Exercise directions: Transcribe each record exactly. Omit the pictures.

Supplied records Block Start

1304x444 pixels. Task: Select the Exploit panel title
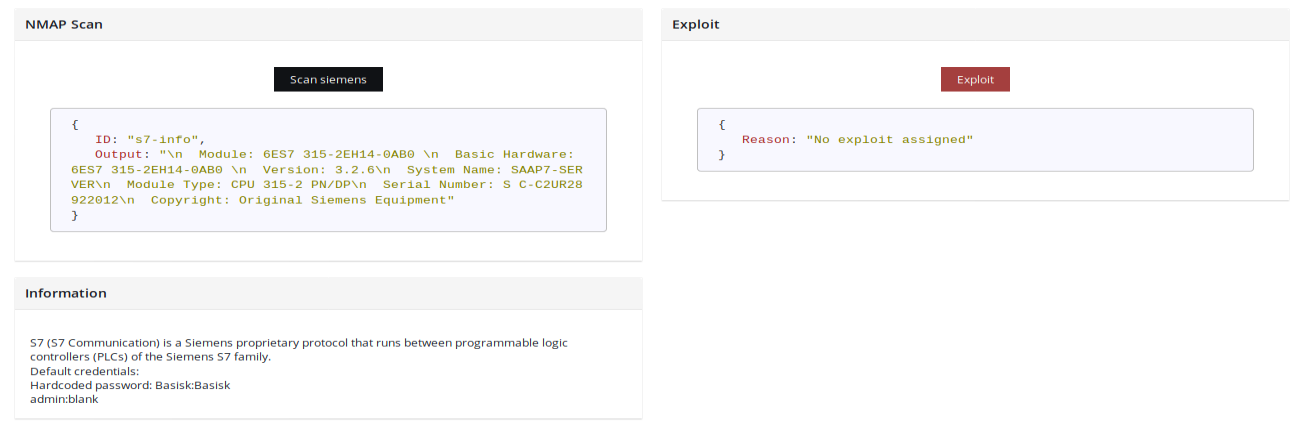[696, 24]
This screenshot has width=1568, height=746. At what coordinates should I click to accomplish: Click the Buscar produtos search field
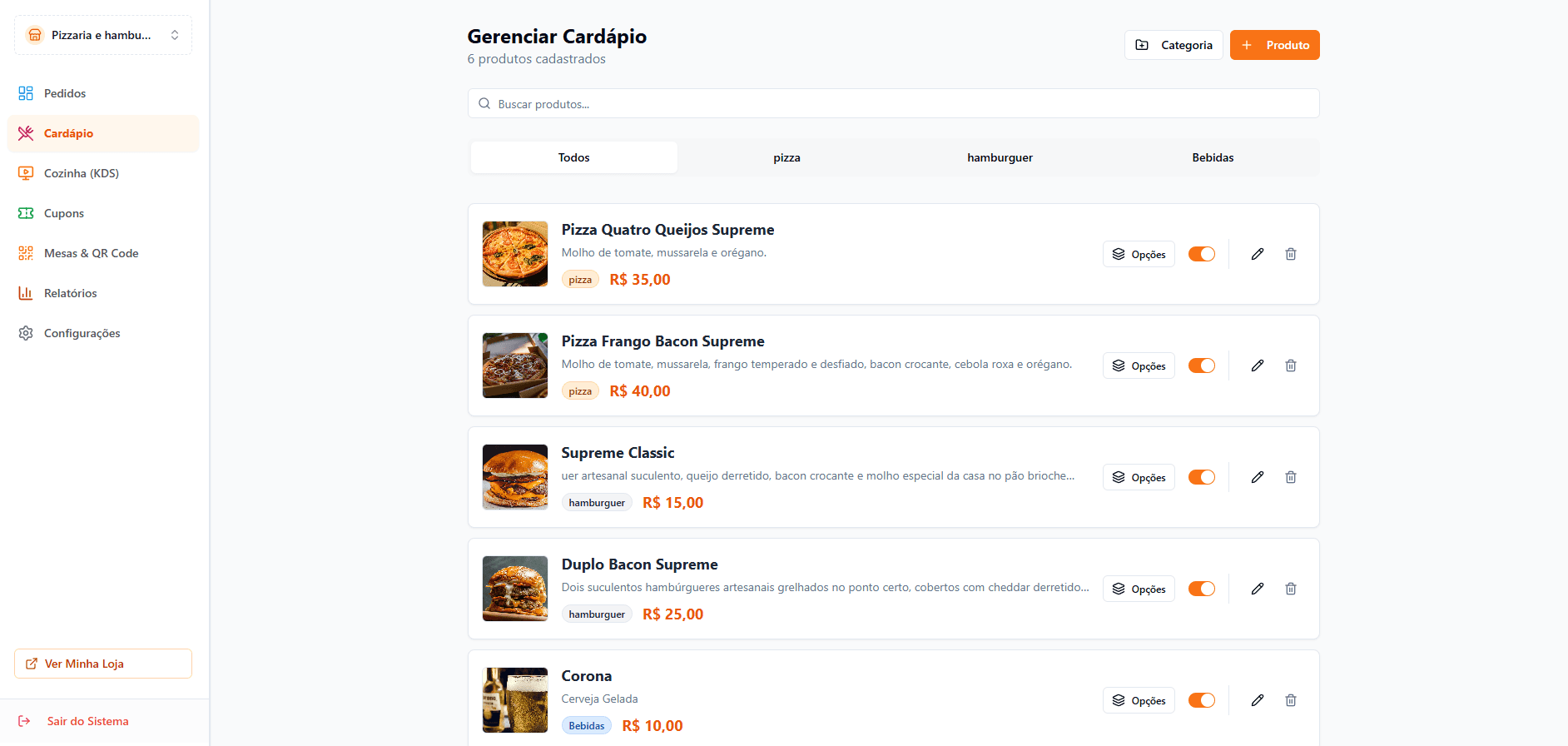click(893, 104)
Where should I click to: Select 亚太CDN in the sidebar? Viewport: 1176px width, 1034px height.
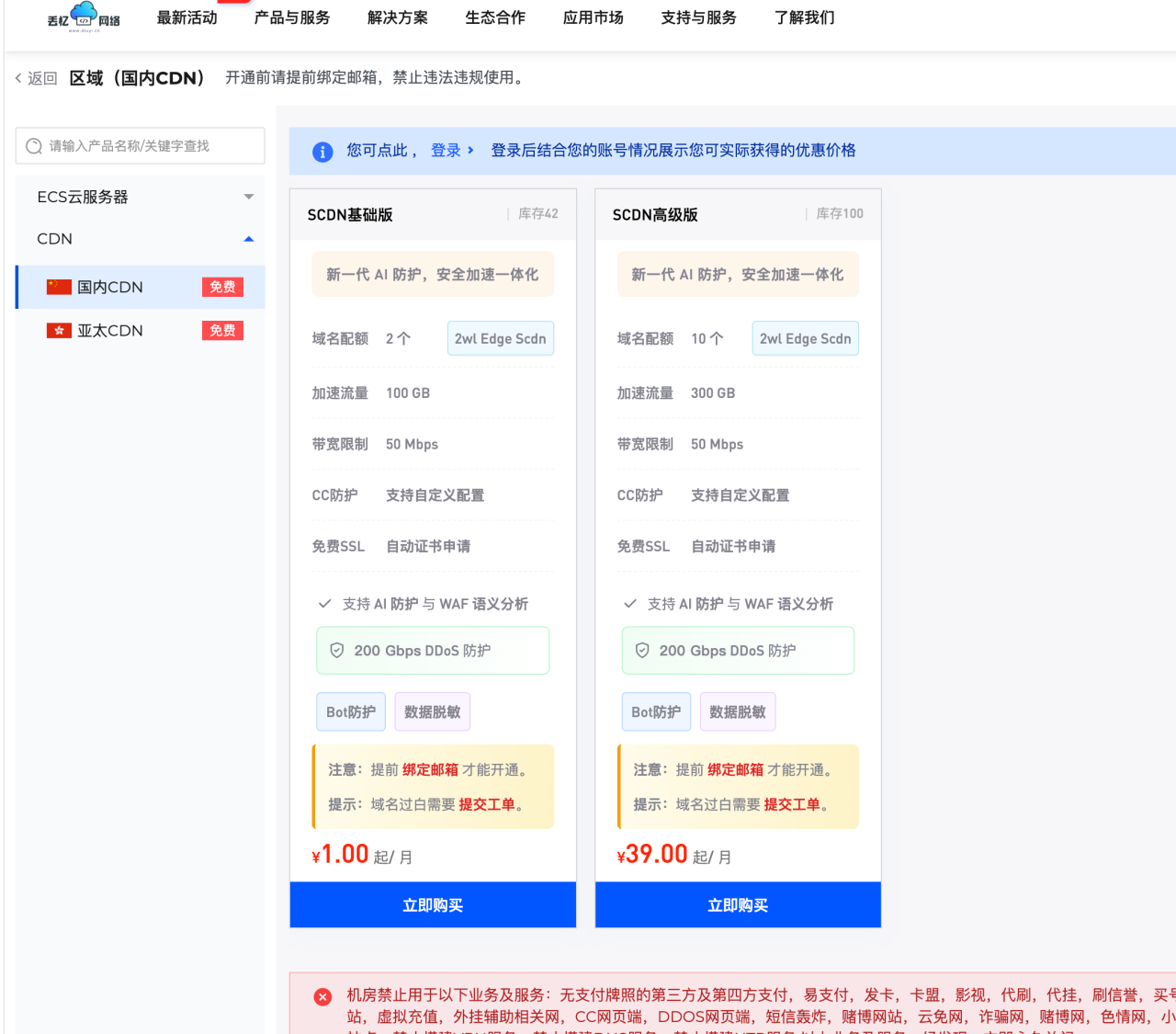tap(110, 331)
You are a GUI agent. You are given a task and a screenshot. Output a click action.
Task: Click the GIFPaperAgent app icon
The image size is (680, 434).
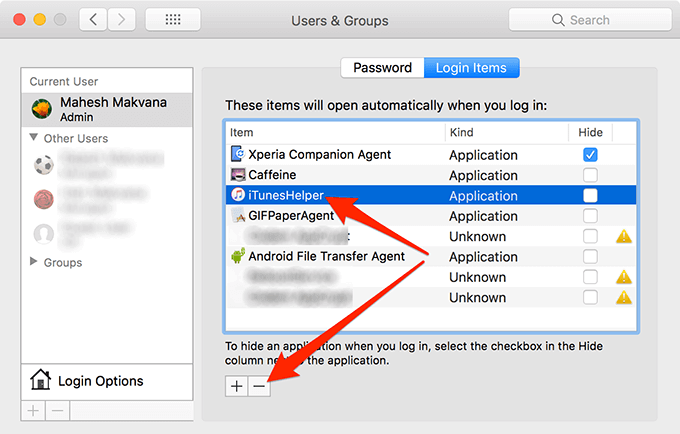click(238, 215)
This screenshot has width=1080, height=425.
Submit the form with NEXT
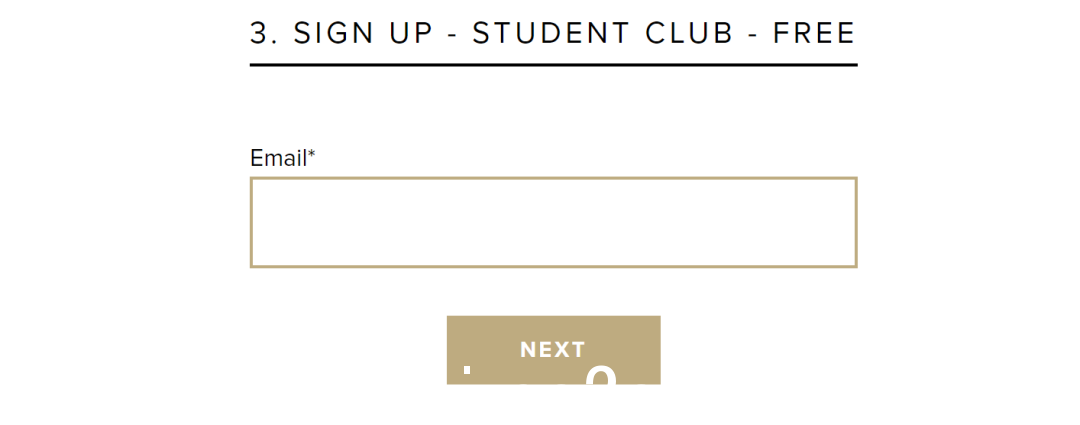[x=553, y=350]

Supplied records Block End

Solution to this task:
1304x444 pixels. Task: Select the Exploit panel title
[696, 24]
This screenshot has width=1568, height=746. At what coordinates should I click to accomplish: Click the Buscar produtos search field
click(893, 104)
Where should I click to: Select 亚太CDN in the sidebar? Viewport: 1176px width, 1034px height.
tap(110, 331)
You are a GUI agent. You are given a task and a screenshot. Output a click action.
Task: Click the GIFPaperAgent app icon
The image size is (680, 434).
click(238, 215)
This screenshot has width=1080, height=425.
Submit the form with NEXT
[x=553, y=350]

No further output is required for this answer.